US11986839B2ActiveUtilityA1

Electrostatic separator

50
Assignee: KAWASAKI HEAVY IND LTDPriority: Oct 23, 2020Filed: Oct 23, 2020Granted: May 21, 2024
Est. expiryOct 23, 2040(~14.3 yrs left)· nominal 20-yr term from priority
B03C 7/04B03C 3/08B03C 3/09B03C 7/08
50
PatentIndex Score
0
Cited by
15
References
10
Claims

Abstract

An electrostatic separator separates conductive particles from raw materials includes: a container with a raw material layer; a gas dispersion plate at the bottom of the raw material layer; at least one vibrating body in the raw material layer flush with the gas dispersion plate or above it; a fluidization gas supplier introduced from the container bottom into the raw material layer flows upward through the gas dispersion plate; an upper electrode above the raw material layer; a lower electrode in the raw material layer, the lower electrode being flush with the gas dispersion plate or above it; a power supply applies a voltage between the upper and lower electrode wherein one becomes a negative electrode, the other becomes a positive electrode, and an electric field is generated between them; and a capturer captures conductive particles that have flown out of the raw material layer surface toward the upper electrode.

Claims

exact text as granted — not AI-modified
The invention claimed is: 
     
       1. An electrostatic separator that separates conductive particles from raw materials including the conductive particles and insulating particles,
 the electrostatic separator comprising:
 a container in which a raw material layer including the raw materials is located; 
 a gas dispersion plate located at a bottom portion of the raw material layer; 
 at least one vibrating body located in the raw material layer, the at least one vibrating body being flush with the gas dispersion plate or being located above the gas dispersion plate; 
 a fluidization gas supplier that supplies a fluidization gas that is introduced from a bottom portion of the container into the raw material layer and flows upward in the raw material layer through the gas dispersion plate; 
 an upper electrode located above the raw material layer; 
 a lower electrode located in the raw material layer, the lower electrode being flush with the gas dispersion plate or being located above the gas dispersion plate; 
 a power supply that applies a voltage between the upper electrode and the lower electrode such that one of the upper electrode and the lower electrode becomes a negative electrode, the other becomes a positive electrode, and an electric field is generated between these electrodes; 
 a capturer that captures the conductive particles that have flown out of a surface of the raw material layer toward the upper electrode; and 
 at least one intermediate electrode located in the raw material layer and above the lower electrode, wherein 
 a potential difference between the upper electrode and the intermediate electrode is equal to or less than a potential difference between the upper electrode and the lower electrode. 
 
 
     
     
       2. The electrostatic separator according to  claim 1 , wherein the at least one vibrating body vibrates independently from the container. 
     
     
       3. The electrostatic separator according to  claim 1 , wherein:
 the lower electrode is vibratable; and 
 the lower electrode also serves as the vibrating body. 
 
     
     
       4. The electrostatic separator according to  claim 1 , wherein:
 the intermediate electrode is vibratable; and 
 the intermediate electrode also serves as the vibrating body.

Your tasks.
[a] On the patent page, condense the paragraph beginning "An electrostatic separator separates conductive particles" into a bulleted list that keeps its main facts.
[b] According to the patent page, what is the date the patent was granted?
[c] Transcribe everything on the patent page from "2. The electrostatic" down to "lower electrode also serves as the vibrating body.".

Information provided.
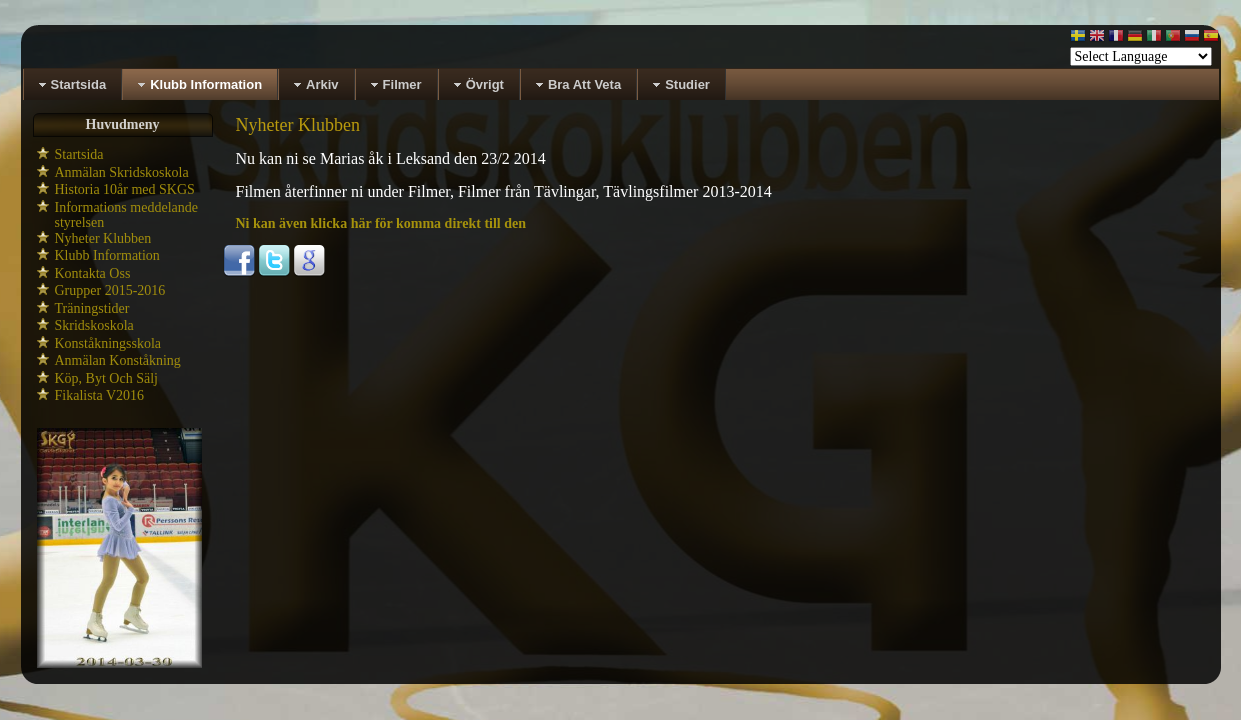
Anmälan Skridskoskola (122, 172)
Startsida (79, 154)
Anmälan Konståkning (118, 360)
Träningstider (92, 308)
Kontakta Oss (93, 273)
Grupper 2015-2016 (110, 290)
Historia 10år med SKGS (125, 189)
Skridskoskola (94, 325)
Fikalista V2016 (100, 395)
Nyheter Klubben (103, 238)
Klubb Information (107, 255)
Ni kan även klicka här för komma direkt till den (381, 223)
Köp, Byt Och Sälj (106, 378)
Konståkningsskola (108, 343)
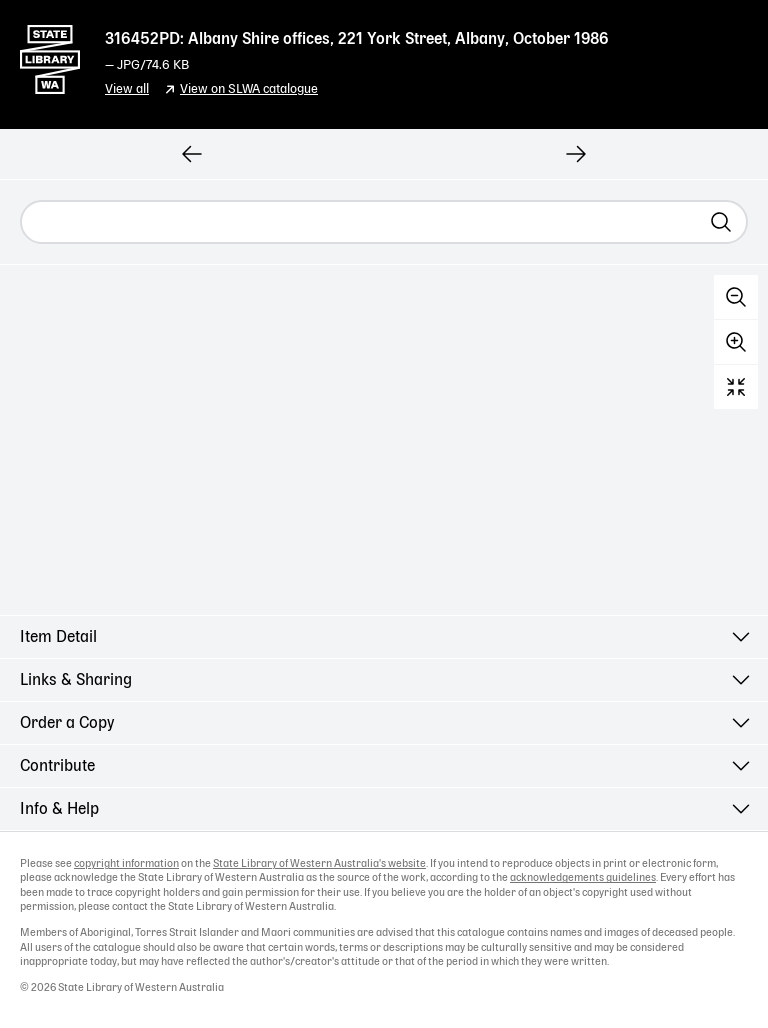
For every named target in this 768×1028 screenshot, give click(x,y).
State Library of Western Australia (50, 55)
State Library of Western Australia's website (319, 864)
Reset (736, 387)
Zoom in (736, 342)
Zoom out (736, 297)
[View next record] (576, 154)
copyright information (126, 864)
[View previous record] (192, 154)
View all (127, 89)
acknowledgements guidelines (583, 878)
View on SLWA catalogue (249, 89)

Response list.
[a]
An electrostatic separator that separates conductive particles from raw materials includes:
- a container holding a raw material layer
- a gas dispersion plate at the bottom of that layer
- at least one vibrating body in the layer, flush with or above the plate
- a fluidization gas supplier whose gas enters from the container bottom and flows upward through the plate into the layer
- an upper electrode above the layer
- a lower electrode in the layer, flush with or above the plate
- a power supply that applies a voltage between the two electrodes so that one is negative and the other positive, which generates an electric field between them
- a capturer for conductive particles that fly out of the layer's surface toward the upper electrode

[b] May 21, 2024

[c]
2. The electrostatic separator according to  claim 1 , wherein the at least one vibrating body vibrates independently from the container. 
     
     
       3. The electrostatic separator according to  claim 1 , wherein:
 the lower electrode is vibratable; and 
 the lower electrode also serves as the vibrating body.